Sophie, Don't Die!

Alnæs, Karsten: Ikke dø, Sofie!

The assassination of arch duke Franz Ferdinand and his wife Sophie during their visit to Sarajevo 28th June 1914 triggered World War I. But for no one were the events that day more fateful and dramatic than for the people directly affected – the assassination group of Yugoslav nationalists and their two victims.

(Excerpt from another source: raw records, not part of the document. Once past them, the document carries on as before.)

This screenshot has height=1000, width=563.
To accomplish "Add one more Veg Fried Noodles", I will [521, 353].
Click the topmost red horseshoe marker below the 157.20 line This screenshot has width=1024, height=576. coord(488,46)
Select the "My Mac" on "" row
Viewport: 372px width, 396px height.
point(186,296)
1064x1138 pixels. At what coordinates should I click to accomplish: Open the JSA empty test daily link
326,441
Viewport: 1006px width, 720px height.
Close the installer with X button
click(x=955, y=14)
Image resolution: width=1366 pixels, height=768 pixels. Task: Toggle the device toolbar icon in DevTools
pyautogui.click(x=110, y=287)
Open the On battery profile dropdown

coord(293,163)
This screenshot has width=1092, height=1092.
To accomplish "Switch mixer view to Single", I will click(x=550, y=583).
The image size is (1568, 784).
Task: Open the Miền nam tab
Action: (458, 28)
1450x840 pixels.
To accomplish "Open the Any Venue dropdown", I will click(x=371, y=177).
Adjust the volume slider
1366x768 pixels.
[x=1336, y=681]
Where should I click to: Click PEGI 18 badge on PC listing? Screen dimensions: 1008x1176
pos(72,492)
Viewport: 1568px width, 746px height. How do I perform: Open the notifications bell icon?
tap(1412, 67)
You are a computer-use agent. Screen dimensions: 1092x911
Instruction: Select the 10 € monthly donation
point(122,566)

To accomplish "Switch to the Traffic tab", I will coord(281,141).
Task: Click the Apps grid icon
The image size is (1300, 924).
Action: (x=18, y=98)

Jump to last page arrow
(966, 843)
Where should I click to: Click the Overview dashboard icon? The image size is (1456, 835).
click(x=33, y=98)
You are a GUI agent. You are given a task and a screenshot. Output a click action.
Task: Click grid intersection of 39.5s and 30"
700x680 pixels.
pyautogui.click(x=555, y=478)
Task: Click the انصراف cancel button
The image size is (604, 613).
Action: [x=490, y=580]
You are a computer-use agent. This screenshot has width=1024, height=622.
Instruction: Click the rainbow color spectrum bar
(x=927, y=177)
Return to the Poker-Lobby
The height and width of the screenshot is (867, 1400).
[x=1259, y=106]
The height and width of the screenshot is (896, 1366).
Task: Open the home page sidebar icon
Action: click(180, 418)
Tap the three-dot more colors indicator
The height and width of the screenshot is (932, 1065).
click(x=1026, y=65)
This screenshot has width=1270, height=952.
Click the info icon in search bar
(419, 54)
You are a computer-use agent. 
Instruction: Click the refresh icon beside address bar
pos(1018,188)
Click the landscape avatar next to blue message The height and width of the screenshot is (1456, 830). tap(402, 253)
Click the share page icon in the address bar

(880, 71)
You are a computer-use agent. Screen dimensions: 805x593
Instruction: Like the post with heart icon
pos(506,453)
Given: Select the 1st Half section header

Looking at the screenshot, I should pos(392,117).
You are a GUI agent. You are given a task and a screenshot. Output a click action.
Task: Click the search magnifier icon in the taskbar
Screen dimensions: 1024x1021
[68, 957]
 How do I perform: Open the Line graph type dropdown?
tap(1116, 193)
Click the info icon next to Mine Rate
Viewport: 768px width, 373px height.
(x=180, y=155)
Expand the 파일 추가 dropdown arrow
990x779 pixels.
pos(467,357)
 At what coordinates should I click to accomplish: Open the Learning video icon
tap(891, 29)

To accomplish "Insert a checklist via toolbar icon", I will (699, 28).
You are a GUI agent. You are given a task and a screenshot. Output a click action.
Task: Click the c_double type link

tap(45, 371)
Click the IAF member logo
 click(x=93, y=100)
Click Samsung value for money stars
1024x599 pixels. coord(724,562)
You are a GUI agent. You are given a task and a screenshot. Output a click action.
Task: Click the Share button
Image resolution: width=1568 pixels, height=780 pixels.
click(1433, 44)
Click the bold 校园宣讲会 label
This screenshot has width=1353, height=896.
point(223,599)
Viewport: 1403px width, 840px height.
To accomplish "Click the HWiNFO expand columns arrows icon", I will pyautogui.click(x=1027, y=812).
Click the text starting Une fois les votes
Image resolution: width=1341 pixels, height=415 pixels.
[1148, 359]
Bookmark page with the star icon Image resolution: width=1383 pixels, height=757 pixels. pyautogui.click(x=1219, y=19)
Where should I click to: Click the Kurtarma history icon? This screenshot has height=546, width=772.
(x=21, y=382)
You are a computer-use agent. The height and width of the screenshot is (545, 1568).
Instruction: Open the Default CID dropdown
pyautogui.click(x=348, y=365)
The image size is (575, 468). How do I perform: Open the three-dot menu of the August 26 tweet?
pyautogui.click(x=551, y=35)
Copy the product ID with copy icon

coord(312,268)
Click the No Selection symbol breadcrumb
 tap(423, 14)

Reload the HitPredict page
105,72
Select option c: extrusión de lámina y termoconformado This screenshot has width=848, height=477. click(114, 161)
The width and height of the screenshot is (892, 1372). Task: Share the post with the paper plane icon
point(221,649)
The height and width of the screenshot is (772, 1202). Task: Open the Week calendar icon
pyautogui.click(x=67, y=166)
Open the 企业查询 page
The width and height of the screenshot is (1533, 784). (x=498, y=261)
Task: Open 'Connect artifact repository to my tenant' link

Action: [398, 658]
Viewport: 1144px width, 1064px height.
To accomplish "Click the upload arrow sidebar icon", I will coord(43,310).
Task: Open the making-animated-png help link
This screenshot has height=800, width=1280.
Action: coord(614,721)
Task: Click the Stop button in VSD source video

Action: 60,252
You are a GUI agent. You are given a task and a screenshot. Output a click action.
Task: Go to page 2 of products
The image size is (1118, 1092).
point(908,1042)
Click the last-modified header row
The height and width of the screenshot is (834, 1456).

Alnæs follows the Franz Ferdinand and Sophie that morning, as well as the19 year old assassin Gavrilo Princip and two of his co-conspirators as they line up with their grenades and guns at different points along the couple’s planned route. All five lead lives on the edges of normal society – on the one hand there is the married couple, fabulously rich and powerful, and still deeply in love after 15 years of a marriage that has nevertheless not been fully approved by the Emperor and the Austrian aristocracy. On the other there are the young conspirators, full of dreams, ideals and visions, haunted by sickness and defeats, but still carrying their human dignity.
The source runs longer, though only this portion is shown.